Consider the integral, for $a\geq0$,
$$I = \int_{-\infty}^{\infty} dz \frac{\ln(a+z^2)}{1+z^2} = 2 \pi \ln(1+\sqrt{a})$$
This is straightforward to do with real methods via differentiation with respect to $a$, partial fraction decomposition, and integration with respect to $a$. My question is about evaluating this integral directly using a contour integral in the complex plane. I am running into a problem for $a\leq1$ where the pole $z=i$ lies directly in the middle of the branch cut, yielding an extra, seemingly spurious, imaginary contribution.
I will define $\ln(z)$ to have a branch cut on the negative real axis. Looking in the upper half plane, the branch point $z = \sqrt{a} i$ yields a branch cut in $\ln(a+z^2)$ moving up the imaginary axis (this follows since the imaginary part of $a+x^2$ changes sign on crossing the imaginary axis, and the real part is non-positive.)
Consider the integral for $a>1$, and consider the following contour:
The contour integral via the pole at $z=i$ evaluates to $\pi \ln(a-1)$. Looking at the different contributions, and noting that the arc does not contribute because the function decays quickly enough, we have
$$\pi \ln(a-1) = I + \int_{\sqrt{a}}^\infty i dy \frac{2\pi i}{1-y^2}$$
Here, the second contribution on the right hand side comes from the vertical lines on the sides of the branch cut. It is straightforwardly evaluated as $\pi \ln(\frac{\sqrt{a}-1}{\sqrt{a}+1}$).
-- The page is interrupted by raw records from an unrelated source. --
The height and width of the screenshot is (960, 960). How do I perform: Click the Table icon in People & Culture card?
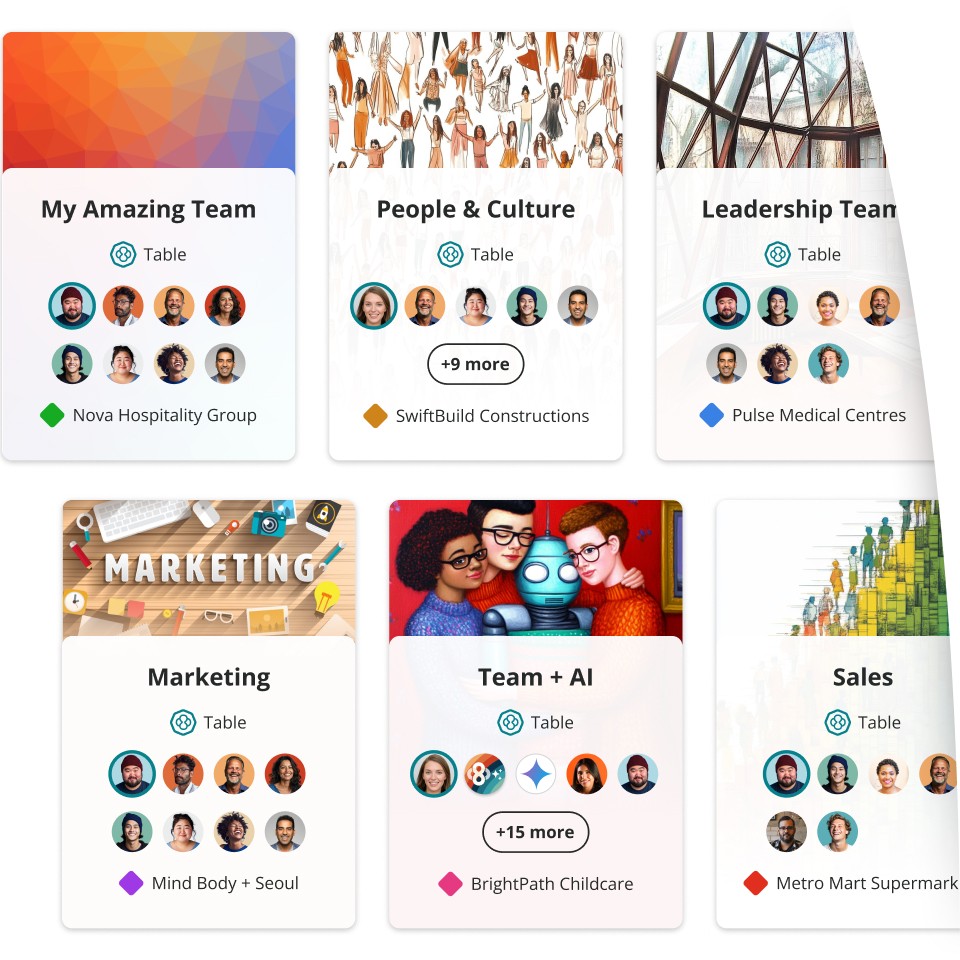pos(450,254)
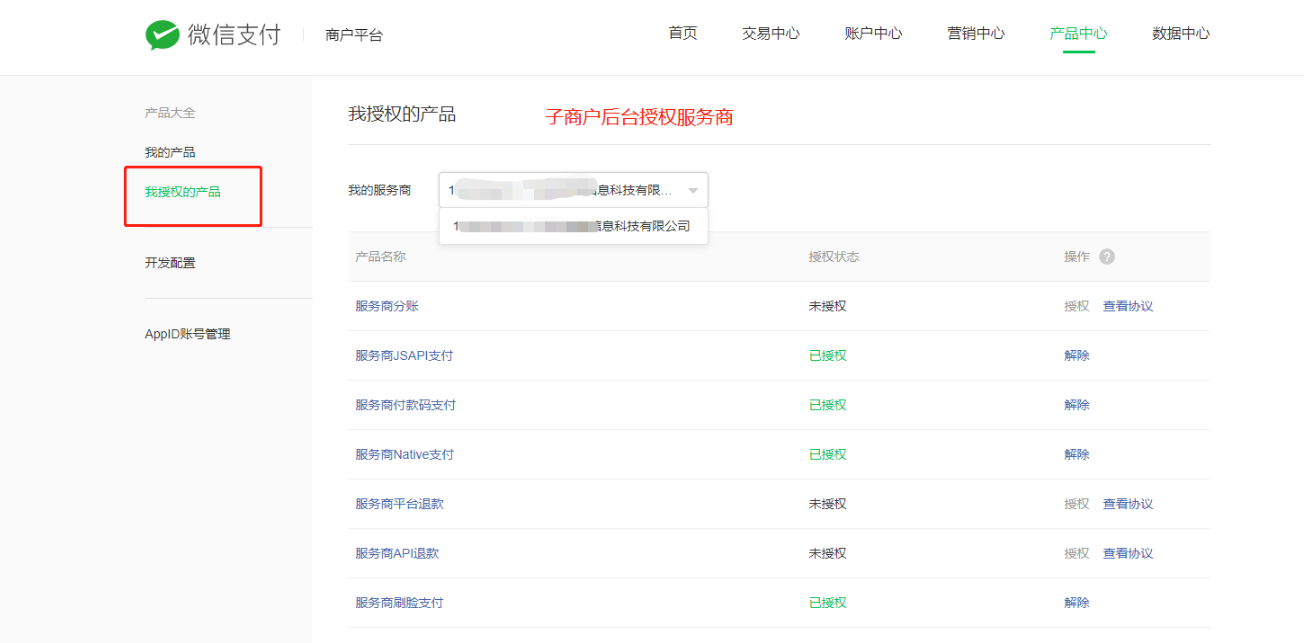View agreement for 服务商分账

[x=1127, y=306]
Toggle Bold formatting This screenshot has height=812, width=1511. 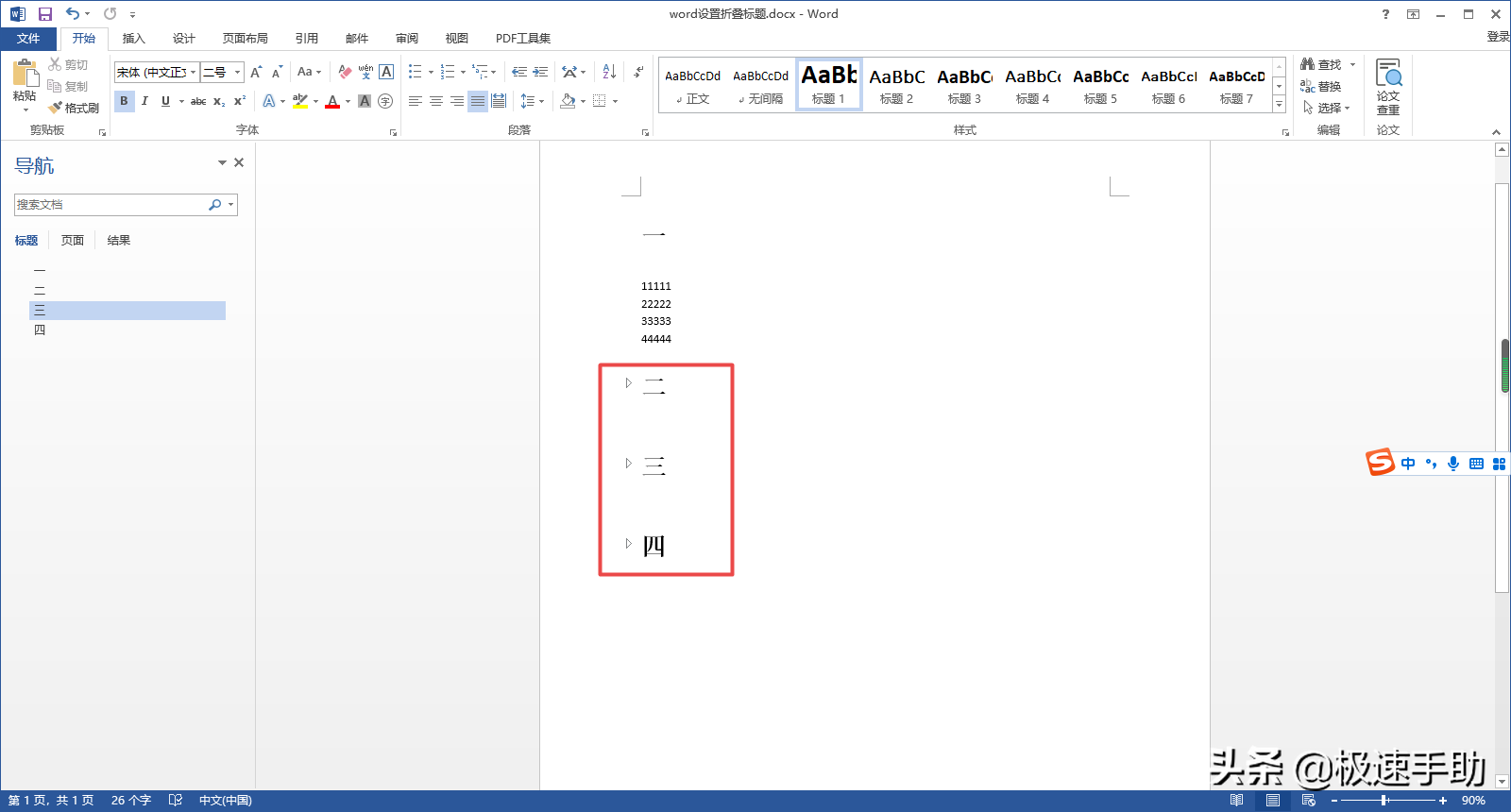click(x=124, y=101)
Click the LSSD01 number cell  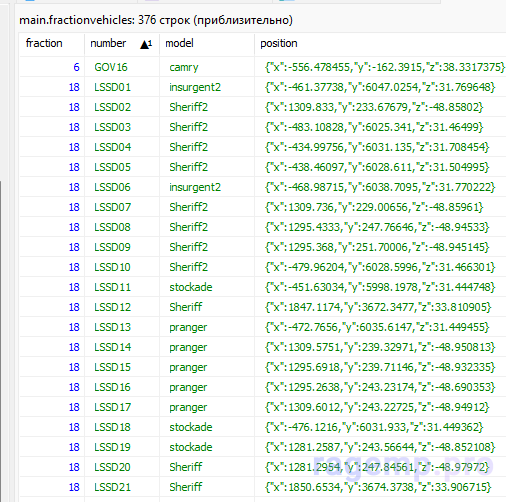click(x=122, y=87)
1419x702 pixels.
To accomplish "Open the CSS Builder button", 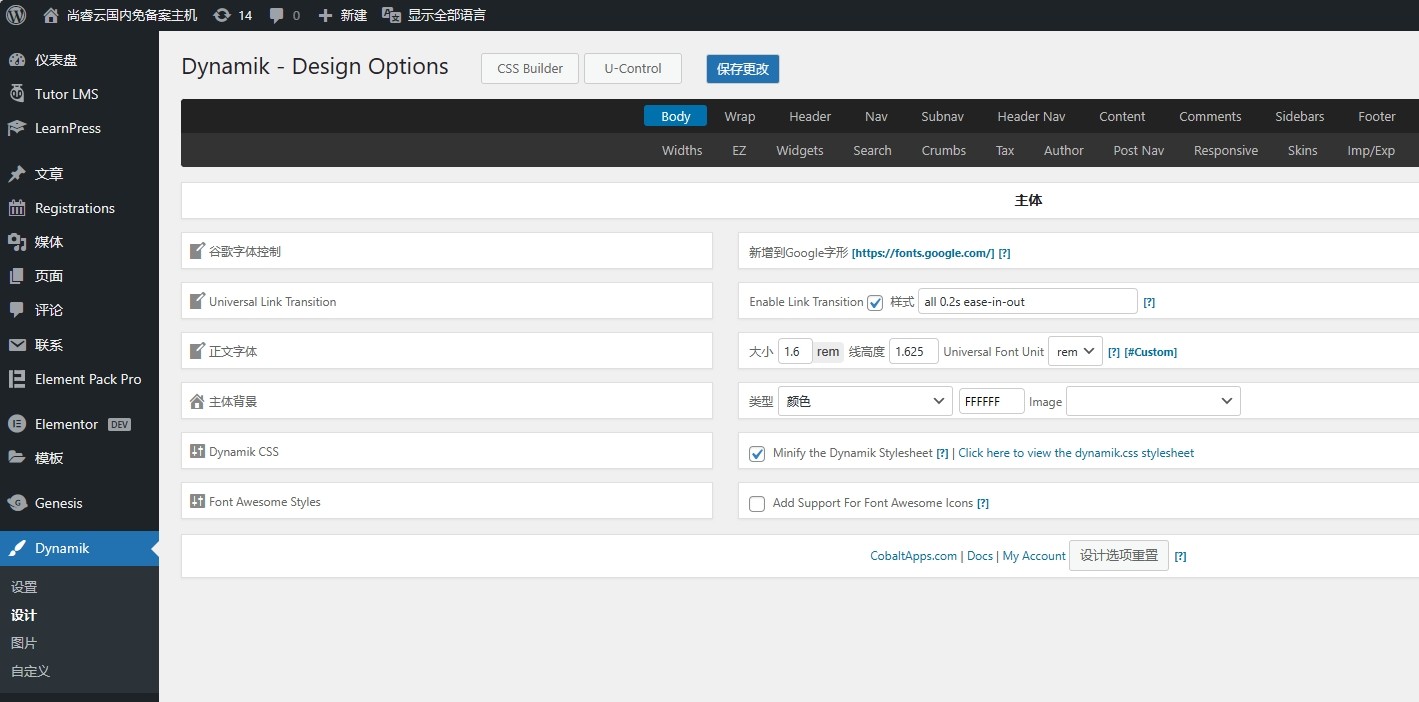I will pyautogui.click(x=530, y=69).
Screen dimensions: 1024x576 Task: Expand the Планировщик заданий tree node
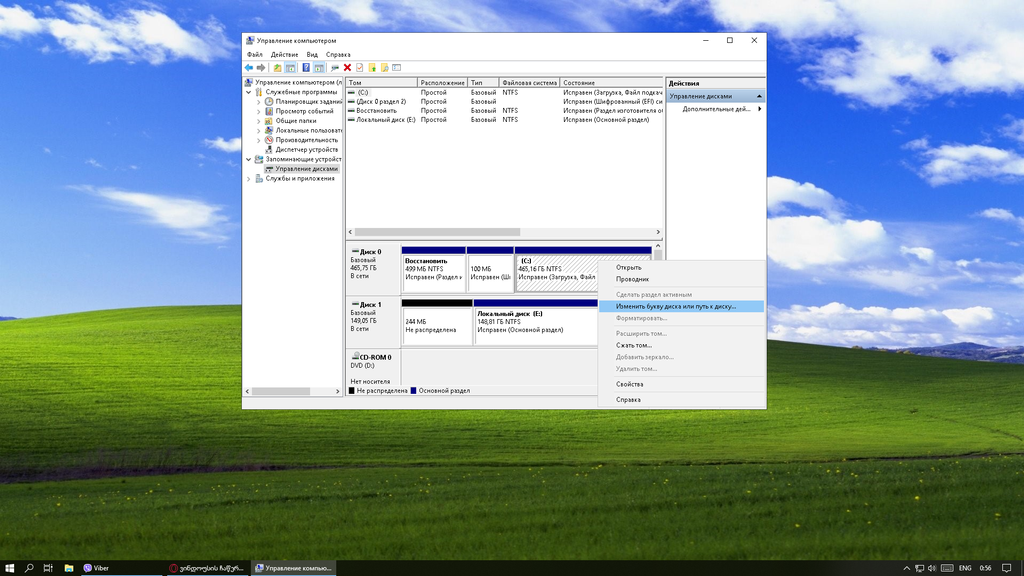click(258, 102)

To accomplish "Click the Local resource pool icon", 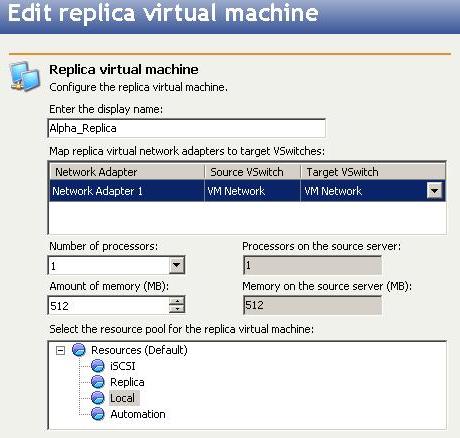I will tap(98, 398).
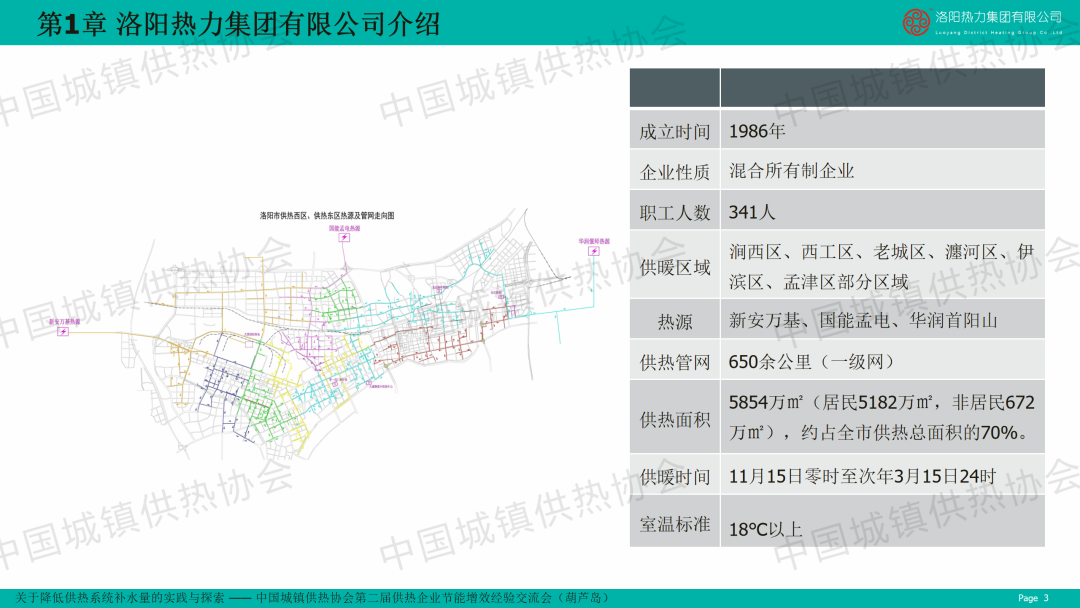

Solving for $I$ yields, as anticipated,
$$I = 2\pi \ln(1+\sqrt{a})$$
However, I'm having much more trouble for $a \leq i$, for which the pole lies in the middle of the branch cut. I keep getting an extra contribution!
The contour integral now evaluates to zero, but there are significant contributions from the small semicircle arcs about the pole. My trouble is that the small semicircle arcs are on different sides of the branch cut and hence contribute different amounts. I find
$$0 = I + PV \int_{\sqrt{a}}^\infty i dy \frac{2\pi i}{1-y^2} + (-\pi \ln(a-1)/2) + (-\pi \ln(a-1)/2 \color{red}{+ 2 \pi i (-\pi i)/(2i)} ) $$
From left to right, I have the original integral, the contribution from the vertical parts of the contour, the right small semicircle, and the left small semicircle. The left small semicircle is on the side of the branch cut with an extra $2 \pi i$ contribution from the log, which gives the extra red contribution. Without the red contribution, I get the right answer after rearranging and simplifying. With the red contribution, I suffer an imaginary contribution that yields an incorrect result for $I$.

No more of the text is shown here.